LAKELAND, Fla. – Nine-day-old Jarrell Clayton Hepler or "JC" for short is a miracle baby.
- Hollie Jo Hepler was born without a uterus
- Hepler's sister-in-law offered to her baby
- Jarrell Clayton "JC" Hepler was born May 30
His mother, Hollie Jo, has Mayer-Rokitansky-Küster-Hauser (MKRH) syndrome, a condition where she was born without a uterus. She got the diagnosis when was 16.
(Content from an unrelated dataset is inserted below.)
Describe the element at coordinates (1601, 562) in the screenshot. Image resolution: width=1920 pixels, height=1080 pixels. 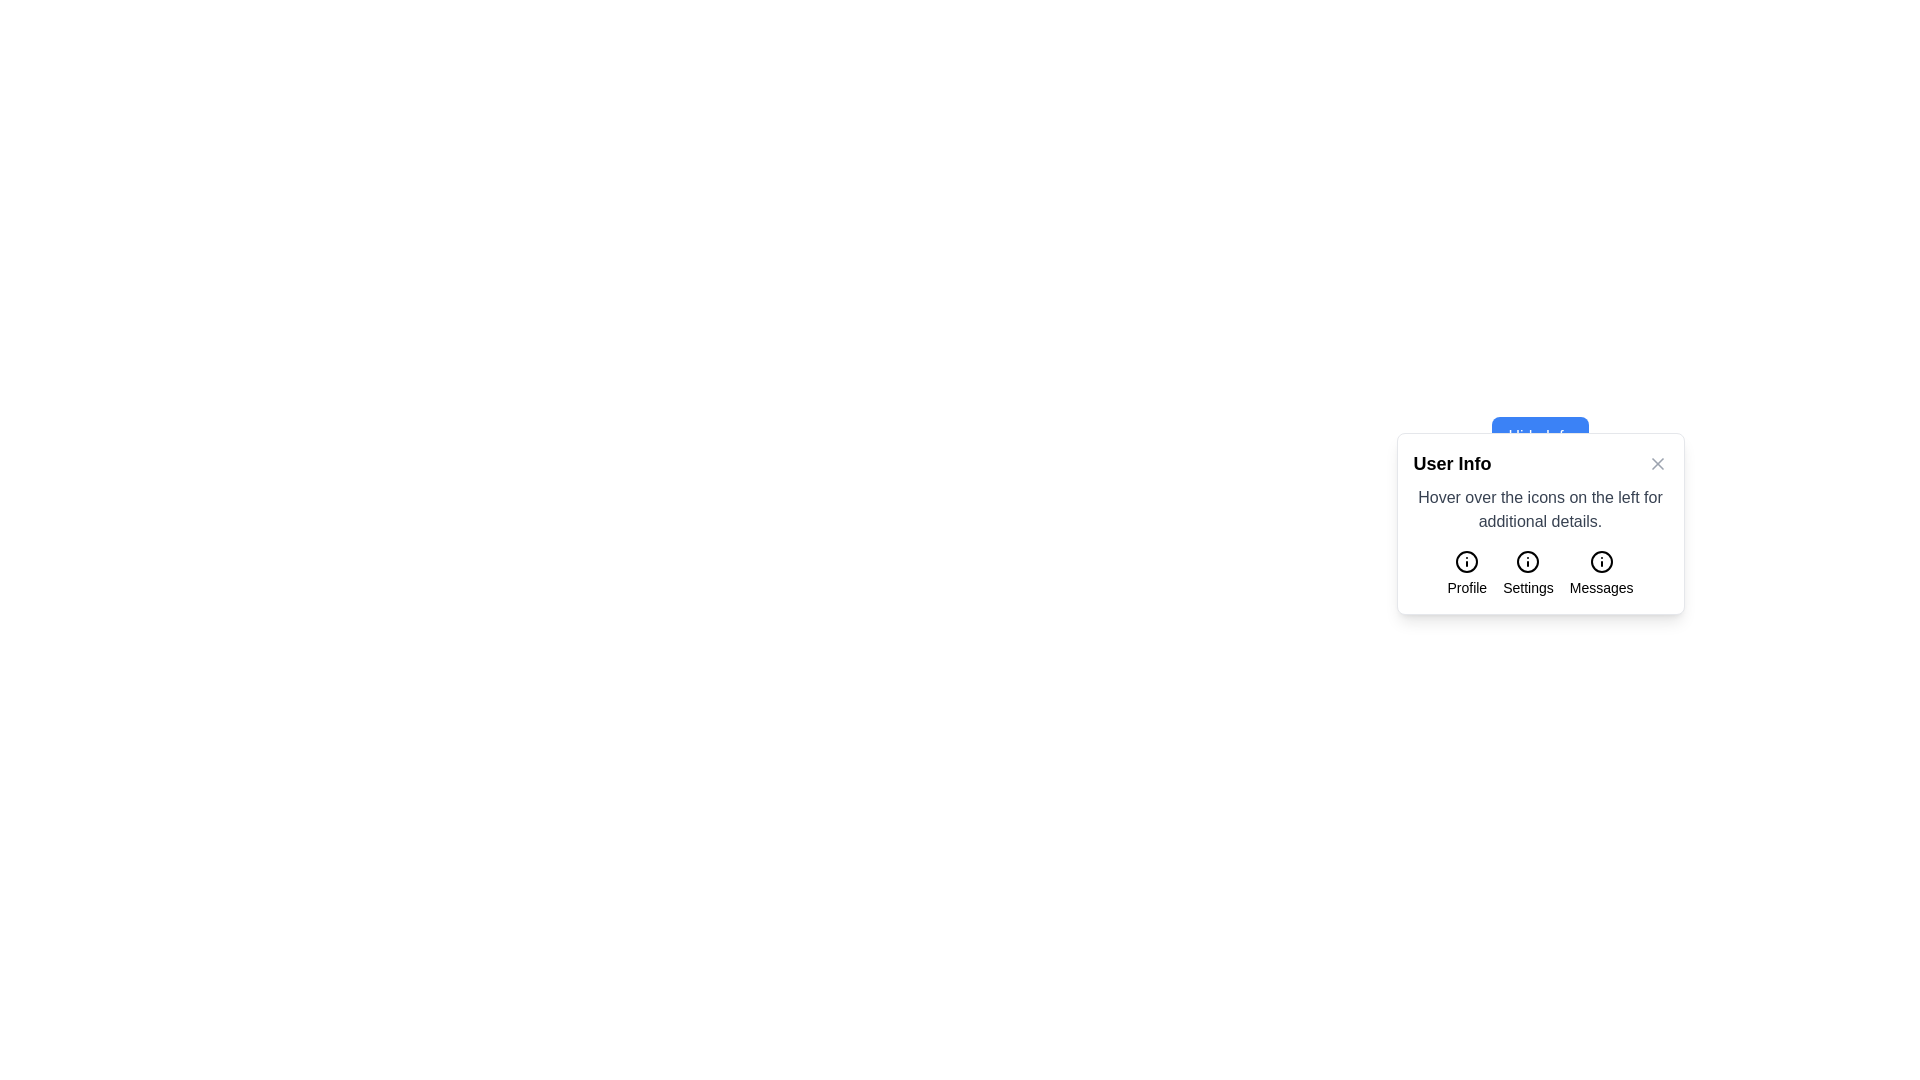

It didn’t stop her husband, Joe, from marrying her. She told him early on in their relationship, and he recalled telling her, "You’re going to have to say a lot worse than that to try to get rid of me."
The couple has been married for five years. Around their second wedding anniversary, they signed up for a medical trial to have a uterus transplanted into Hollie. Days before they were to make the trip to the Cleveland Clinic, they learned Hollie Jo didn’t qualify for the medical trial.
Joe’s sister PJ Willis had already offered to carry their baby. With this medical trial opportunity not working out, the couple opted to give it a try.
"I was in a season where I was spending a lot of time praying and figuring out my future and I just felt like god told me it was time to have my own children so one day I could carry for them," Willis said.
After Willis had her two children, they began working with Colorado Center for Reproductive Medicine. The summer of 2018, they began the in vitro fertilization process, taking daily injections. Then in September, doctors transferred Hollie and Jo’s embryo into Willis’s uterus.
The IVF worked on the first try.
"Our case is pretty rare. A lot of women go through IVF and it doesn’t work on the first time. Even the transfers, it’s not a guarantee that the transfer will work and take in a uterus in a surrogate or gestational carrier. So we are very well aware that how our story has gone has been a miracle," Hollie Jo Hepler said.
The entire process has been a financial miracle as well. The couple said the process cost between 50-75 thousand dollars, and would’ve cost $100,000 if they had to use an agency to find a surrogate. Hollie Jo said insurance companies wouldn’t cover the in vitro fertilization and she initially struggled to find coverage for Willis’ pregnancy. Eventually, she said they got help from Medi-Share. Their church family at Grace City Church pitched in, along with their friends and family.
"We have a church family here in Lakeland that has supported us like we’ve never been supported before. Our immediate families have been so supportive. Friends from New York, California, Washington, Florida they all donated," Hollie Jo Hepler said.
JC Hepler was born on May 30, 2019. It’s a gift the couple is forever grateful for.
"PJ and Hollie really are just two of the strongest, compassionate, caring people I know," Joe Hepler said through tears.
"I’m really glad that I did it. I think there were moments when I almost let fear steal this journey from me," Willis said, holding back tears.
"I remember the day he was born. I broke down and started crying. It was in that moment I truly believed she is one of the most remarkable heroes I’ve ever met," Hollie Jo Hepler said.
The couple is now adjusting to parenthood and enjoying the biological child they always dreamed of.